A world where robots and humans exist side- by- side may not be too far in the future, according to university researchers. They have been designing robots for duties that range from simple household tasks to inspecting underwater machinery in the wake of disasters like the Gulf Oil Spill.
Researchers showcased these robots at the annual Maryland Robotics Day on Friday, marking a small step on the road to building technologies they say may be as influential as the computer revolution.
“Ten years ago, we couldn’t even imagine we’d have gadgets like the iPhone — robots represent that same kind of transition,” mechanical engineering professor Nikhil Chopra said.
Robots cover a wide array of industries and purposes, allowing researchers from across the spectrum to interact with each other and learn about domains they may not have considered, Maryland Robotics Center External Relations Director Jeff Coriale said.
Chopra’s miniature robot named “Now” can teach elementary-aged students about robots and programming by allowing students to control it using a sensor camera. They can even watch the robot kick balls and score goals.
Some robots help out in the kitchen by slicing bread and pouring water, like the one computer studies scientist Cornelia Fermuller designed.
A smaller, more complex robot under the direction of physics professor Wolfgang Losert can effectively manipulate groups of cells, placing the tools of biomedical research in the hands of small robotic tweezers.
While researchers were able to show off and operate their robots with apparent ease, creating them is no simple task. It all starts on the drawing table as researchers strip the robot’s purpose down to its bare skeleton and program the system using algorithms, a process that takes three to four years on average.
“We program them. We design them. We teach them – it’s really like my child – it learns from the language of programming,” Chopra said.
But the robots must be taught how to respond in every possible environment, making it difficult for them to respond to dynamic, sudden and unexpected changes.
“Humans read and write without even thinking – it’s a fascinating process when you try and replicate it with a robot. They are only good at repetitive things,” Chopra said, adding that working with robots has made him more appreciative of human capabilities.
Even the slightest change to lighting and the number of people on a table can affect a robot’s capabilities, Fermuller said, requiring an investment of computing power that often is not available.
“Robots today are used in manufacturing and stocking warehouses because their surroundings are controlled and predictable, but place them outside and we have a different story,” said Eric Kim, an undergraduate researcher and senior electrical engineering major.

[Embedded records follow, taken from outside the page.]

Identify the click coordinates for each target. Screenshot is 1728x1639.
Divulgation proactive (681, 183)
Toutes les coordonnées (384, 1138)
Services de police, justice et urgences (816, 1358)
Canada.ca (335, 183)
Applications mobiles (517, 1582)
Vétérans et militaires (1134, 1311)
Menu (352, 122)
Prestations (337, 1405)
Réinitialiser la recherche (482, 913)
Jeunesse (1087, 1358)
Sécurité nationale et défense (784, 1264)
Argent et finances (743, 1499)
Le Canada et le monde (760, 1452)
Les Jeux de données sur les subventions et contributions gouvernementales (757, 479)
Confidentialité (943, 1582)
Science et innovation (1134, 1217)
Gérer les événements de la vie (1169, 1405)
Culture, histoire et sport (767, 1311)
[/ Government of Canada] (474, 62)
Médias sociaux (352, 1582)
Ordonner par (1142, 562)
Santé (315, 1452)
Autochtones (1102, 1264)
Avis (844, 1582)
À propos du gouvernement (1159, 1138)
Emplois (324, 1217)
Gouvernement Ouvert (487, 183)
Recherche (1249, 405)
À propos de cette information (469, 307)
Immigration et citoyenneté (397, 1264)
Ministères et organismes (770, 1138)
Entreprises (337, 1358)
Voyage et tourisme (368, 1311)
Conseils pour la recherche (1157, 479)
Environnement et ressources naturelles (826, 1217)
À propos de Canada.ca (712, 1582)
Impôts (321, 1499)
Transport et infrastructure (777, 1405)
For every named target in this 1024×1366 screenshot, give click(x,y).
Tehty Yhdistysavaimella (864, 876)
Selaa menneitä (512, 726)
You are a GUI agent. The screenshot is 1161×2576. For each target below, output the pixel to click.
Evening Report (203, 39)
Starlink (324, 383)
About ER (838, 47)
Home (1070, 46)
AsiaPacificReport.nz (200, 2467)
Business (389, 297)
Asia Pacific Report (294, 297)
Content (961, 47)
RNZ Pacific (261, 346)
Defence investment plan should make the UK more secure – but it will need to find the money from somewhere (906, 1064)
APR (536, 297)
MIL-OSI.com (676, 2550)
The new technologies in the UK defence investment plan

Overcoming this challenge of constrained environments may be possible in the next decade as researchers explore new algorithms and statistical methods.
And with better motors, sensors and materials, robot-to-robot and human-to-robot collaboration may increase as well.
“If one robot has the ability to rapidly search an area for earthquake survivors while another can lift rubble, it makes sense for them to cooperate,” Kim said.
These robots can be used in hospitals, mines, at home to deliver medication to the elderly, or on space walks where an astronaut can direct a robot to fulfill a particular task, Chopra said.
“For many of us, this isn’t idealistic – they’ll be sharing our offices and they may sit in for our meetings when we are not there,” he said.
But this vision isn’t like the Hollywood world of I, Robot.
“In a sense, the cruise control on a high-end car that keeps you from drifting in your lane makes that car a robot,” Kim said, challenging traditional perceptions of robots.
At the end of the day, the allure of these wired creatures is about one thing: research.
“Our purpose is to increase enthusiasm for research and engineering,” Chopra said.